- **WHAT THIS TASK INVOLVES**: Replace "magic wand" with "paintbrush" in the lines below and reproduce them with no other changes.

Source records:
--
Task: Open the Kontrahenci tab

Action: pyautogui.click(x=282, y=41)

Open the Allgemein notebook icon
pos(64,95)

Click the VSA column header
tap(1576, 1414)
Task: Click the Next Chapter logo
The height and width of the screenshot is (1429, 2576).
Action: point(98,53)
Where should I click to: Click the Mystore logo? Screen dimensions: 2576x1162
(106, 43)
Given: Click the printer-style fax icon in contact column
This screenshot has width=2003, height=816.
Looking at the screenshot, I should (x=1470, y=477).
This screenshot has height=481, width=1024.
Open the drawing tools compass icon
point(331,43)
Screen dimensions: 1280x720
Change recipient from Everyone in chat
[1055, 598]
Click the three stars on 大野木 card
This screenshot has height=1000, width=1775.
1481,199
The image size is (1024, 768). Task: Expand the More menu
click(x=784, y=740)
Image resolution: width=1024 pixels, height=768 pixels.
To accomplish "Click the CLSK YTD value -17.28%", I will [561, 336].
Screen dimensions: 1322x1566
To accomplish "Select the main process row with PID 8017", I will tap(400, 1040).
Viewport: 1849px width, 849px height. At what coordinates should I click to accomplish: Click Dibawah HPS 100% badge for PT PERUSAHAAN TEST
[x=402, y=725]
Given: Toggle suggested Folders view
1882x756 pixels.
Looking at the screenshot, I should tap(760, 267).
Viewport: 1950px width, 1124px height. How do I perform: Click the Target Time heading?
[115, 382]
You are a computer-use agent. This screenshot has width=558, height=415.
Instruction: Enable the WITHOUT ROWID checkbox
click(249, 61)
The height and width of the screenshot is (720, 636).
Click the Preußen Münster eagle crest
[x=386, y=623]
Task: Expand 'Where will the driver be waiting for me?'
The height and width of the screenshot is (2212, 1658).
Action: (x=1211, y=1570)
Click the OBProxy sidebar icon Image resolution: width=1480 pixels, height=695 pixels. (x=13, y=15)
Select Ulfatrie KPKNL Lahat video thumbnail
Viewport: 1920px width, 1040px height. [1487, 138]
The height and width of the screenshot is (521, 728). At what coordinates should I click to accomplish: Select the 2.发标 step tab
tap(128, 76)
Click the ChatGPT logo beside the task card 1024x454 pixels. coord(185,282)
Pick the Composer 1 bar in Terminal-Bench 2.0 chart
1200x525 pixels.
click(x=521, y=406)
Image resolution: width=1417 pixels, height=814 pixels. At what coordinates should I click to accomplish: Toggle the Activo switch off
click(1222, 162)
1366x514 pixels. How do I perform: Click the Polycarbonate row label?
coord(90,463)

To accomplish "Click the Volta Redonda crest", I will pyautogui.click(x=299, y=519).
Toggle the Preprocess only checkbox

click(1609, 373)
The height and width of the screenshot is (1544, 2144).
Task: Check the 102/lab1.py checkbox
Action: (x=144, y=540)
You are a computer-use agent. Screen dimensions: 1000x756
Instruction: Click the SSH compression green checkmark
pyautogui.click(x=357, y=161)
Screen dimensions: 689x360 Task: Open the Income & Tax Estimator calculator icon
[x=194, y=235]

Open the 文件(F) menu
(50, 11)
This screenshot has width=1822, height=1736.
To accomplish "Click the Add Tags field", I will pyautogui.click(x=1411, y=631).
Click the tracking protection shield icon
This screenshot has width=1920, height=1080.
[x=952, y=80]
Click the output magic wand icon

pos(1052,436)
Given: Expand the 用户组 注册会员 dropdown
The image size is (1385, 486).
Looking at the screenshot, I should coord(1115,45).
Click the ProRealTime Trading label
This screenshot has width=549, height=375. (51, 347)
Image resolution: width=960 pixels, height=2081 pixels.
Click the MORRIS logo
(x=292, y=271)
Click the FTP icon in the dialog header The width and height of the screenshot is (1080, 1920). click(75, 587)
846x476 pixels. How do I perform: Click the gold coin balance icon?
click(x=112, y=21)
--
- **RESPONSE TO THIS TASK**:
Task: Open the Kontrahenci tab

Action: pyautogui.click(x=282, y=41)

Open the Allgemein notebook icon
pos(64,95)

Click the VSA column header
tap(1576, 1414)
Task: Click the Next Chapter logo
The height and width of the screenshot is (1429, 2576).
Action: point(98,53)
Where should I click to: Click the Mystore logo? Screen dimensions: 2576x1162
(106, 43)
Given: Click the printer-style fax icon in contact column
This screenshot has width=2003, height=816.
Looking at the screenshot, I should (x=1470, y=477).
This screenshot has height=481, width=1024.
Open the drawing tools compass icon
point(331,43)
Screen dimensions: 1280x720
Change recipient from Everyone in chat
[1055, 598]
Click the three stars on 大野木 card
This screenshot has height=1000, width=1775.
1481,199
The image size is (1024, 768). Task: Expand the More menu
click(x=784, y=740)
Image resolution: width=1024 pixels, height=768 pixels.
To accomplish "Click the CLSK YTD value -17.28%", I will [561, 336].
Screen dimensions: 1322x1566
To accomplish "Select the main process row with PID 8017", I will tap(400, 1040).
Viewport: 1849px width, 849px height. At what coordinates should I click to accomplish: Click Dibawah HPS 100% badge for PT PERUSAHAAN TEST
[x=402, y=725]
Given: Toggle suggested Folders view
1882x756 pixels.
Looking at the screenshot, I should tap(760, 267).
Viewport: 1950px width, 1124px height. How do I perform: Click the Target Time heading?
[115, 382]
You are a computer-use agent. This screenshot has width=558, height=415.
Instruction: Enable the WITHOUT ROWID checkbox
click(249, 61)
The height and width of the screenshot is (720, 636).
Click the Preußen Münster eagle crest
[x=386, y=623]
Task: Expand 'Where will the driver be waiting for me?'
The height and width of the screenshot is (2212, 1658).
Action: (x=1211, y=1570)
Click the OBProxy sidebar icon Image resolution: width=1480 pixels, height=695 pixels. (x=13, y=15)
Select Ulfatrie KPKNL Lahat video thumbnail
Viewport: 1920px width, 1040px height. [1487, 138]
The height and width of the screenshot is (521, 728). At what coordinates should I click to accomplish: Select the 2.发标 step tab
tap(128, 76)
Click the ChatGPT logo beside the task card 1024x454 pixels. coord(185,282)
Pick the Composer 1 bar in Terminal-Bench 2.0 chart
1200x525 pixels.
click(x=521, y=406)
Image resolution: width=1417 pixels, height=814 pixels. At what coordinates should I click to accomplish: Toggle the Activo switch off
click(1222, 162)
1366x514 pixels. How do I perform: Click the Polycarbonate row label?
coord(90,463)

To accomplish "Click the Volta Redonda crest", I will pyautogui.click(x=299, y=519).
Toggle the Preprocess only checkbox

click(1609, 373)
The height and width of the screenshot is (1544, 2144).
Task: Check the 102/lab1.py checkbox
Action: (x=144, y=540)
You are a computer-use agent. Screen dimensions: 1000x756
Instruction: Click the SSH compression green checkmark
pyautogui.click(x=357, y=161)
Screen dimensions: 689x360 Task: Open the Income & Tax Estimator calculator icon
[x=194, y=235]

Open the 文件(F) menu
(50, 11)
This screenshot has width=1822, height=1736.
To accomplish "Click the Add Tags field", I will pyautogui.click(x=1411, y=631).
Click the tracking protection shield icon
This screenshot has width=1920, height=1080.
[x=952, y=80]
Click the output paintbrush icon

pos(1052,436)
Given: Expand the 用户组 注册会员 dropdown
The image size is (1385, 486).
Looking at the screenshot, I should coord(1115,45).
Click the ProRealTime Trading label
This screenshot has width=549, height=375. (51, 347)
Image resolution: width=960 pixels, height=2081 pixels.
Click the MORRIS logo
(x=292, y=271)
Click the FTP icon in the dialog header The width and height of the screenshot is (1080, 1920). click(75, 587)
846x476 pixels. How do I perform: Click the gold coin balance icon?
click(x=112, y=21)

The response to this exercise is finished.